In the summer of 2025, Aleksić signed for NK Višnjevac, where he made 13 appearances and scored four goals. During the winter transfer window, he moved to NK Croatia Bogdanovci.

==International career==
Aleksić began his international career with the Croatia under-15 national team, making his debut on 14 May 2008.

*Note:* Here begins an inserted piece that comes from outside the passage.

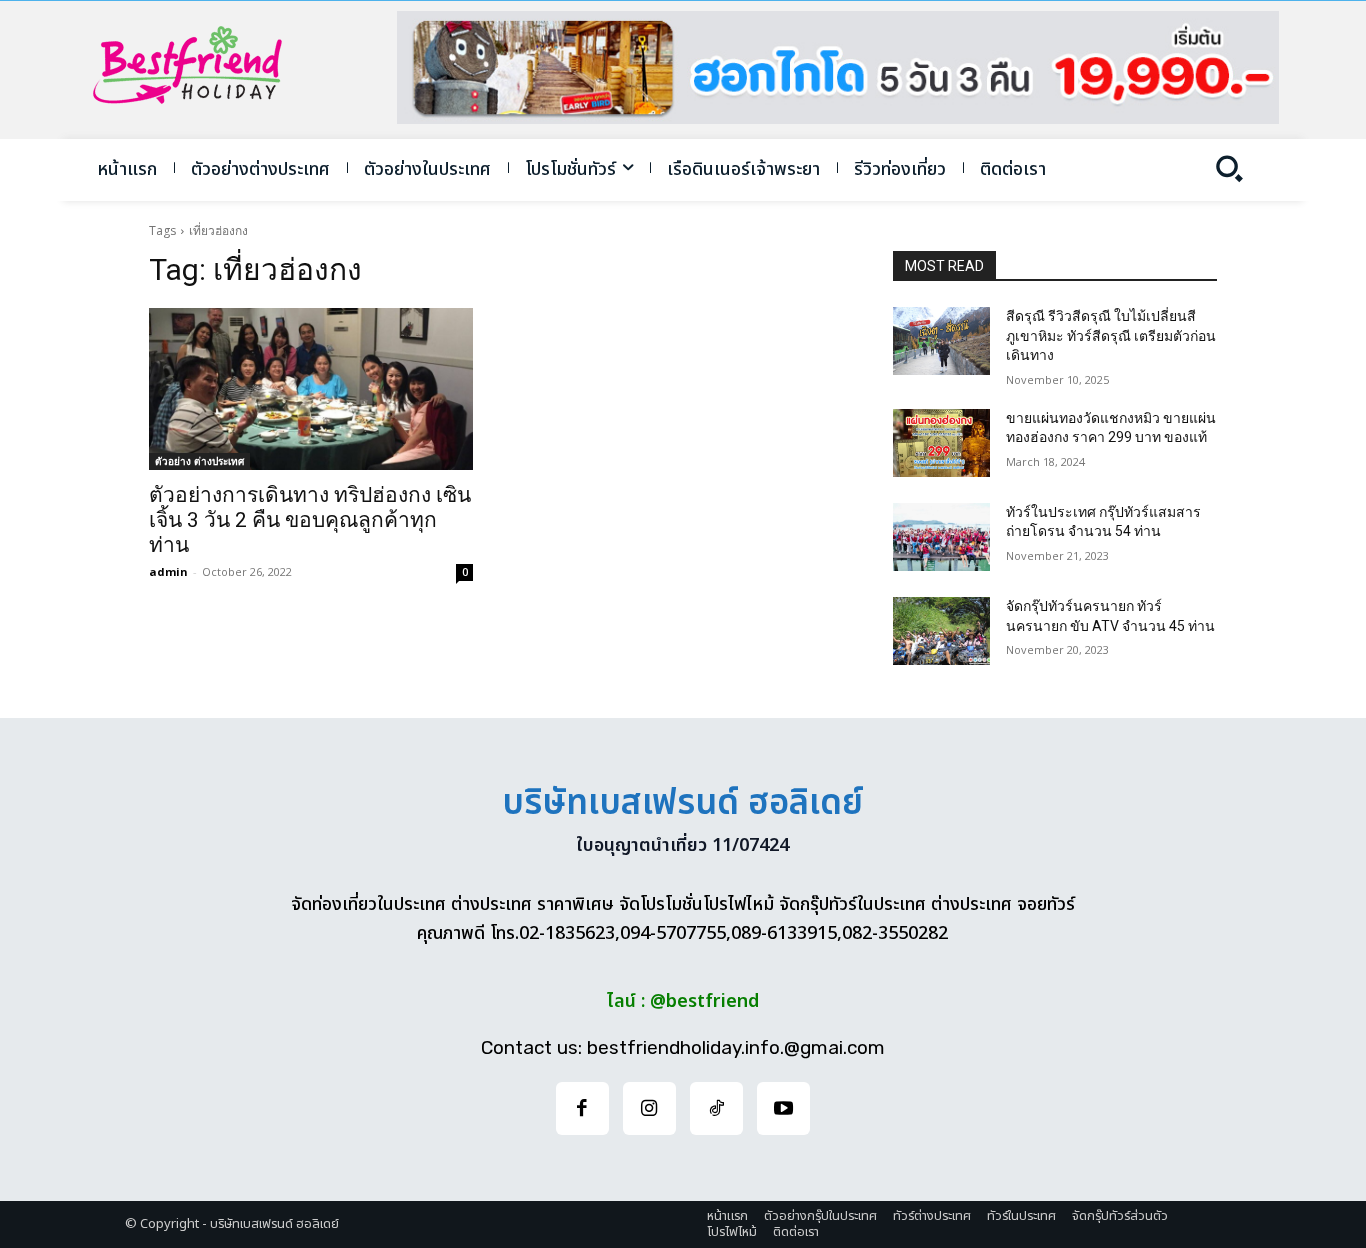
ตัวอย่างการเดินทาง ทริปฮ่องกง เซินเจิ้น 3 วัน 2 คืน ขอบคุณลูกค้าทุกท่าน (310, 520)
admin (168, 571)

He represented Croatia at all youth levels from under-15 to under-20. Most notably, he appeared in all three group-stage matches for the Croatia under-20 team at the 2013 FIFA U-20 World Cup. In total, Aleksić earned 50 caps across Croatia's youth national teams and has not been capped at senior international level.

==Coaching career==
Aleksić obtained his UEFA C coaching licence in 2023 and completed his UEFA B licence in the summer of 2025. He currently works as the head coach of the HNK Vukovar '91 U-15 team.

==Personal life==
Aleksić was born in Osijek and holds Croatian citizenship. In 2024, he married his wife Martina. In 2025, the couple welcomed their daughter, Lora.